The right tactic for anti-social driving awareness campaigns is a matter of debate, but Faulds will not be using imagery of violent car crashes in the advertising campaign. Instead it will focus on explaining the legal position and the practical consequences of being caught while driving under the influence of drugs.

Faulds has worked on several driving awareness campaigns and group account director Richard Marsham says that the Scottish approach has differed significantly from that in England and Wales.

For instance, there has been a speed awareness campaign for the past five years in Scotland, but it has never featured a car wreck. The recent Scottish Christmas anti-drink driving campaign was named “Wheel of misfortune” and it emphasised how convicted offenders can lose their licence, job, car and even “pulling power”.

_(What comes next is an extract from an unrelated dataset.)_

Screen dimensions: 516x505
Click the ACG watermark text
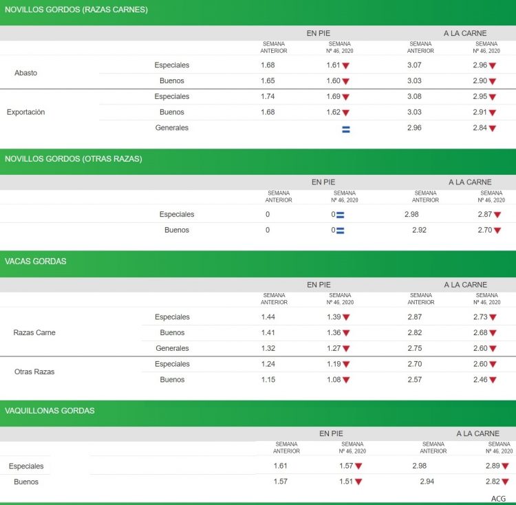(x=499, y=498)
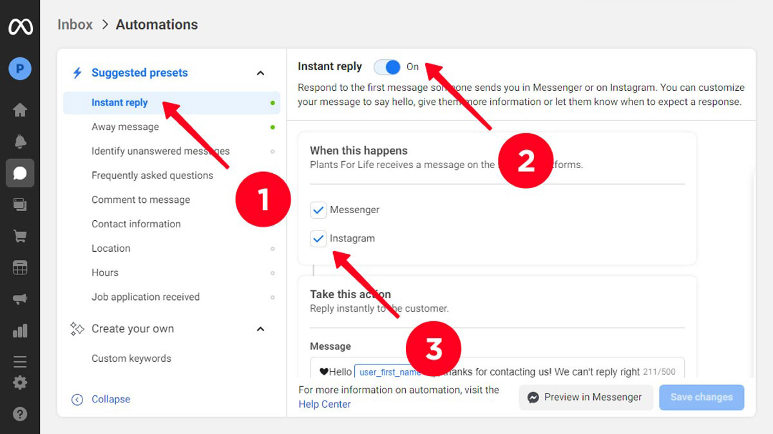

Compare this with the startling “Julie” TV campaign, devised by Abbott Mead Vickers.BBDO (AMV) for seatbelt safety, that shows a young teenager in the back seat slam into the back of his mother’s head when the car crashes. According to a poll of 20,000 passengers (source DTLR), since the campaign was launched in July 1998 the wearing of seatbelts in the backs of cars by people aged over 14 has increased from 46 per cent to 60 per cent. AMV has handled COI Communications (COI) drink-driving campaigns since 1998 and its latest Christmas ads featured shots of the aftermath of terrible accidents, dubbed with a soundtrack of festive carols.

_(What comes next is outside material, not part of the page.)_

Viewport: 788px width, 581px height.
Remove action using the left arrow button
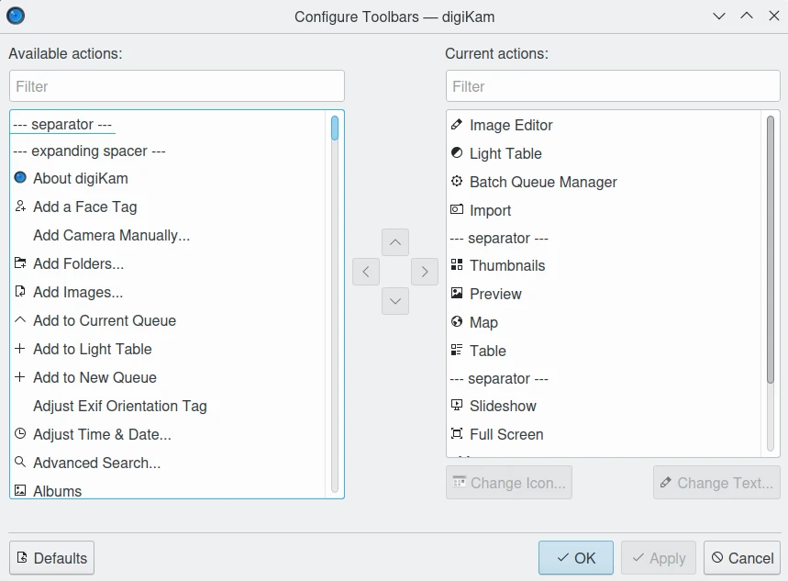366,271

AMV planning director Vanella Jackson says it is still important to have a “moral condemnation” message. She says the challenge is to keep using shock tactics, but to find ways of introducing positive educational messages as well.

Faulds’ Marsham says: “Faulds doesn’t think that shock tactics change behaviour. Its campaigns are very focused on practical consequences, young men are not really bothered about moral obligations or a sense of social responsibility, but when they are told that they might lose their car or their job, then the ads are pressing the right buttons.”

Dr Jo Neale of the Glasgow Centre for Drug Misuse Research, who sits on the SRS, points out another problem – that many drugs users feel they can drive safely under the influence of drugs. This is particularly true of cannabis smokers, who often claim that the drug improves concentration and heightens perception. He says that habitual cannabis smokers indulge in the drug as part of their daily routine and are used to carrying out regular everyday activities under the influence of the drug.

Neale adds: “They also believe they can get away with it when stopped [by police] and that it appears socially acceptable.”

Faulds campaign will take a two-pronged approach. First it will educate people that it is against the law to drive while under the influence of drugs. This is deemed necessary because of confusion among younger people over the legal position of drug-driving, which has been compounded by the recent debate over relaxation of the cannabis laws. Second, it will heavily highlight the practical consequences of a conviction.

The Royal Society for the Prevention of Accidents head of road safety Kevin Clinton agrees that “maybe there is a need to raise awareness that certain drugs have an effect on driving”. He points out that there is a tendency for advertising to go in cycles, switching from the sharp shock approach to more subtle persuasive tactics and back again over the years. He adds: “At the moment we are probably in a period of hard-hitting commercials and they certainly work in terms of raising awareness.”

The US has also seen a rise in “drugged driving” among young people, according to John Moulden, president of Washington-based non-profit organisation the National Coalition Against Drunk Driving. The US has long had anti-drug-driving messages, and the Coalition holds a National Drunk and Drugged Driving Prevention Month every year.

It may be that future UK campaigns couple anti-drink and drug-driving messages. But while the DTLR is interested in the outcome of the Scottish campaign, it has so far only considered using PR to deliver educational messages about the dangers of drug-driving.

All are agreed that drugor drink-driving awareness campaigns, whatever form they take, will not work in isolation and are dependent upon an increase in enforcement activity from the police.